The World Health Organization is recommending that swine flu be added to the regular flu vaccine next season.
A medical assistant injects a Pandemrix vaccine against H1N1 influenza, during a H1N1 swine flu virus vaccination session for members of the national parliament, during the winter parliament session in Bern
Flu vaccines have three virus strains — which experts decide on after estimating which strains made the most people sick during the prior season.Michael Buholzer / REUTERS
/ Source: msnbc.com news services

The World Health Organization is recommending that swine flu be added to the regular flu vaccine next season.

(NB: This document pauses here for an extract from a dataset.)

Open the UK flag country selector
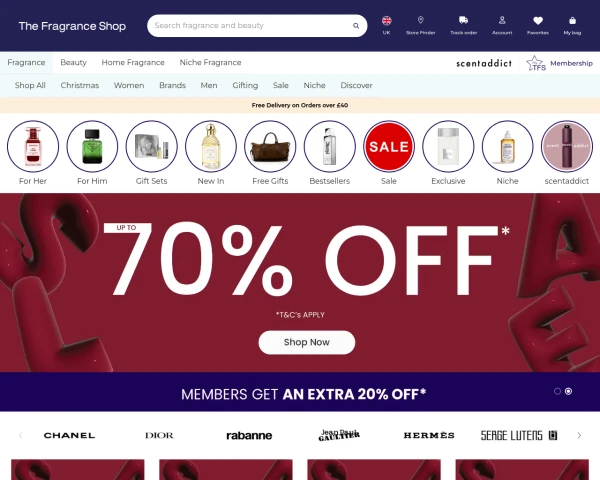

WHO said in a statement Thursday that it held a meeting this week to decide which flu strains should be recommended to drug makers for their vaccines during the northern hemisphere's next flu season, which begins in the fall.

Flu vaccines have three virus strains — which experts decide on after estimating which strains made the most people sick last season. The other strains are H3N2 — which like H1N1 is a type of influenza A — and influenza B.

Last year, the swine flu pandemic virus, or H1N1, emerged too late to be added to the regular flu vaccine and a new vaccine was needed.

Some countries, including Germany, France and the United States, cut back their orders of the H1N1 swine flu jab after people were slow to take them up. The fact that people needed only one dose, and not two as originally thought, also contributed to oversupply.

"If they have the vaccine strain which is already made up and can be used, then they're ahead of the game," Keiji Fukuda, the WHO's top influenza expert, told Reuters after a public WHO session attended by representatives of pharmaceutical companies.

Fukuda said national health regulatory authorities would have to decide whether to combine the three strains into a single "trivalent" shot, administer three separate vaccines, or use a separate H1N1 shot and combine the other two in one shot.

Flu vaccine makers such as GlaxoSmithKline and Sanofi-Aventis need the guidance to start formulating vaccines for the northern hemisphere's 2010/11 vaccine mix. The flu season usually begins in November.

The decision was more complicated this year because of the pandemic, declared by the WHO last June.

That raised the question of whether to replace the current H1N1 seasonal strain with the pandemic strain — also known as California 7 — which is now circulating more widely.

"Based on the analyses it is expected that A (H1N1) pandemic 2009, A (H3N2) and B viruses will co-circulate in the northern hemisphere 2010-2011 with the likelihood that the pandemic A (H1N1) 2009 viruses will predominate," the WHO said in a statement issued on Thursday.

Seasonal H1N1 viruses were "unlikely to circulate at significant levels during the 2010-2011 northern hemisphere season; hence it has not been recommended for inclusion," it said.

The composition of the southern hemisphere's separate seasonal vaccine for 2010 was announced last September and also contains the H1N1 pandemic strain.